Örneğin, susamış bir insan grubuna susuzlukla ilgili birtakım mesajlar fark ettirilmeden verildiğinde bu insanlar daha çok su içiyorlar, fakat susamışlıklarının arttığını düşünmüyorlar. Bir diğer araştırma da, Almanca müzik çalınan bir içki dükkanında daha çok Alman şarabı, İtalyanca müzik çalınanda ise daha çok İtalyan şarabı satıldığını; müşterilerin müziği duymalarına rağmen (yani bu kez etken olan müziği fark etmelerine rağmen), bunun kararlarına olan etkisini ayırt edemediklerini gösteriyor. Buna benzer şekilde, dondurma yiyen birini gören insanların çoğunun, bu gördükleri kişinin yediği kadar dondurma yediklerini ortaya koyan bir çalışma mevcut.

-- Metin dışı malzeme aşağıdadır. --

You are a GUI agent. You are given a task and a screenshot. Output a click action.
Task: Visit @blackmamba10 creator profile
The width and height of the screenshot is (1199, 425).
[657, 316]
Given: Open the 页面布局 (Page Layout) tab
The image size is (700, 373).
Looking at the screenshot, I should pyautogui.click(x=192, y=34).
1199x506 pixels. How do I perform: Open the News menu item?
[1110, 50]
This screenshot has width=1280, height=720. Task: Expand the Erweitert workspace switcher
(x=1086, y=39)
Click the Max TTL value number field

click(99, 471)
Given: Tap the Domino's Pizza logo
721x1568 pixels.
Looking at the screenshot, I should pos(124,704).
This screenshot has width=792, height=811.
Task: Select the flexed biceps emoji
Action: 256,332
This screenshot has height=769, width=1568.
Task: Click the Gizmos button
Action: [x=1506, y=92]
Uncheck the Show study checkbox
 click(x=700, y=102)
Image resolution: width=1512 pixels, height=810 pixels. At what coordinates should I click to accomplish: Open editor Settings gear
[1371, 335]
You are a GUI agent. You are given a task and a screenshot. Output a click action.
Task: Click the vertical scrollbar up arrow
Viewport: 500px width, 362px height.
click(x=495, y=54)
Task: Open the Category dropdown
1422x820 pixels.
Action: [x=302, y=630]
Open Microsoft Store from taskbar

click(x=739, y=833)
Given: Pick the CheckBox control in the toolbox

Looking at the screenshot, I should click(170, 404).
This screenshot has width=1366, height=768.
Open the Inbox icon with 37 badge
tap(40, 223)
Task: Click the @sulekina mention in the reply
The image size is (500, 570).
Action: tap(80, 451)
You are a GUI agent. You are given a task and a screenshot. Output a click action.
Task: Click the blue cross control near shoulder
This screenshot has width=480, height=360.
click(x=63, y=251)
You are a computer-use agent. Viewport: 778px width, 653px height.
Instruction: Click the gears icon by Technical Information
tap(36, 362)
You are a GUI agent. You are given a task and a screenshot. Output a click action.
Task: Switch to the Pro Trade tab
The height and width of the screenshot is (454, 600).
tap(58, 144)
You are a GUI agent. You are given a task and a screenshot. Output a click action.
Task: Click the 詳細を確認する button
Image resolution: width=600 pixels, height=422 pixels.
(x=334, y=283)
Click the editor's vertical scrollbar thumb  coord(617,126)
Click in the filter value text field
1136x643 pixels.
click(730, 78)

Özellikle bu son çalışma bize şunu düşündürüyor: Özellikle sosyal medyada artan paylaşımlarımızın bizleri aynı yerleri görmeye, tatillerimizi aynı şekilde geçirmeye; kısacası, popülerin daha popüler olmasına sebep olduğu bir gerçek olabilir mi?
Bu da başka bir araştırmanın ve başka bir yazının konusu olsun.